Another concern is that by taking on the CEO role at Twitter and personally leading its restructuring, Musk will no longer be able to devote as much attention to Tesla as he once did.

We should also remember that beyond Tesla and Twitter, he serves as CEO of several other companies, including SpaceX and Neuralink.

If EVs really are smartphones on wheels, Tesla can be compared directly with Apple (AAPL).

When iPhone shipment growth began to plateau, investors assumed Apple’s margins would normalize downward like those of other smartphone makers, and the market was reluctant to assign it a premium valuation.

But Apple carved out an ultra-premium smartphone segment and built a surrounding ecosystem of accessories, software, and content subscriptions. That allowed the company to sustain robust growth and high margins, which in turn supported a higher valuation.

Tesla, in its earnings calls, often compares itself to Apple, arguing that as we enter the era of autonomous driving, it will be able to steadily expand a high-margin business built on its own ecosystem, much like Apple has. It will be important to watch whether Tesla can actually deliver on that vision.

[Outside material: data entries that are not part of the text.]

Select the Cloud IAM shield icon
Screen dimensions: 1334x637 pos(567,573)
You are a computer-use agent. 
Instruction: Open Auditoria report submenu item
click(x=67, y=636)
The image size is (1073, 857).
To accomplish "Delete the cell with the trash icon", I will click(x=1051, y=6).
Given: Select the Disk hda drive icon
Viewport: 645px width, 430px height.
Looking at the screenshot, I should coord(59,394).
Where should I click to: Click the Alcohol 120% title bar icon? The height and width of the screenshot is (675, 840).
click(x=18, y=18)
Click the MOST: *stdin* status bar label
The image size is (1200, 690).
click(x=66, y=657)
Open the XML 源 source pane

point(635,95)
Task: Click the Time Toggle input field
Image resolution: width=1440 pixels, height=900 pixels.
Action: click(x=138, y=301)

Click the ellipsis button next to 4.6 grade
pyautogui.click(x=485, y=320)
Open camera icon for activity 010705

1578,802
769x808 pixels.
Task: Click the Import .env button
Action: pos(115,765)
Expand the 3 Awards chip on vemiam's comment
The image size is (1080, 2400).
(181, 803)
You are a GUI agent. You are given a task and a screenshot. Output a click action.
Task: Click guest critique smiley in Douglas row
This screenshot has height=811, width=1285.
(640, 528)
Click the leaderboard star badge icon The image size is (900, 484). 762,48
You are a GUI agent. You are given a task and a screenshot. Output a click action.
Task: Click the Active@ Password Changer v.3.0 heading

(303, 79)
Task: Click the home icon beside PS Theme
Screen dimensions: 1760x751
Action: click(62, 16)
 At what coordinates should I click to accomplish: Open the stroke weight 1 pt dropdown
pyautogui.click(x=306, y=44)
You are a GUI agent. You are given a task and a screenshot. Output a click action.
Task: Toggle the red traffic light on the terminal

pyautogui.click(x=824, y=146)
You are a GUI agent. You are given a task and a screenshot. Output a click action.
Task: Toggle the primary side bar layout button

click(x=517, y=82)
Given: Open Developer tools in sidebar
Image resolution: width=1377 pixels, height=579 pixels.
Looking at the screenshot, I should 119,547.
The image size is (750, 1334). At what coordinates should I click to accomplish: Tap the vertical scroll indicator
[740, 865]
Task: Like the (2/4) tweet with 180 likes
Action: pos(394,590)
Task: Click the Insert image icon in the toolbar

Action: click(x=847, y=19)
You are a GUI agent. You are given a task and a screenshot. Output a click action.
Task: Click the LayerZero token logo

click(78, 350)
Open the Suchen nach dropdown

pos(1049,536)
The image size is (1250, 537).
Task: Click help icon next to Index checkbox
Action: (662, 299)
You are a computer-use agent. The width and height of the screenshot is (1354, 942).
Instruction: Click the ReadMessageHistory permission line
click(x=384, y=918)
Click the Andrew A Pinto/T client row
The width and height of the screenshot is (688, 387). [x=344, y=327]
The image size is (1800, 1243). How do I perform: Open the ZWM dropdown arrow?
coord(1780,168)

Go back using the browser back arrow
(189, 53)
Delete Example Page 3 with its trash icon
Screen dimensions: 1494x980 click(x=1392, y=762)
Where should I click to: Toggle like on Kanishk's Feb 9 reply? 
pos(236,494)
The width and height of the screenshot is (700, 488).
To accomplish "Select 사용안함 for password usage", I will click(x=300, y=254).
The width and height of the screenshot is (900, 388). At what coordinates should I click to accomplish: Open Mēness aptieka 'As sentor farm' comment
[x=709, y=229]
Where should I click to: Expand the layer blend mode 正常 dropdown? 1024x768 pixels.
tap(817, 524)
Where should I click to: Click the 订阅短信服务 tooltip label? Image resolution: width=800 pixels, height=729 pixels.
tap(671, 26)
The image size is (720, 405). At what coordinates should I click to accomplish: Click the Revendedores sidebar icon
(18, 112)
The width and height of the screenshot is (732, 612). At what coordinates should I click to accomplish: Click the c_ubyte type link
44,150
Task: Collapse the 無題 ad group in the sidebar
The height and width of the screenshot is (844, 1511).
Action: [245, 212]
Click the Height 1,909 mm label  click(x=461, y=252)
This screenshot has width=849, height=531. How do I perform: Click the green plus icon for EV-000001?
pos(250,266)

If Tesla’s vision does materialize and it manages to sustain growth of close to 50% per year, then today’s share price would almost certainly be deeply undervaluing the company.

Three-line summary:

  1. EVs are better thought of as “smartphones on wheels” than as traditional cars.
  2. Tesla’s demand problem in China could be more serious next year than it is this year.
  3. We need to watch whether Tesla can build out its own ecosystem the way Apple did.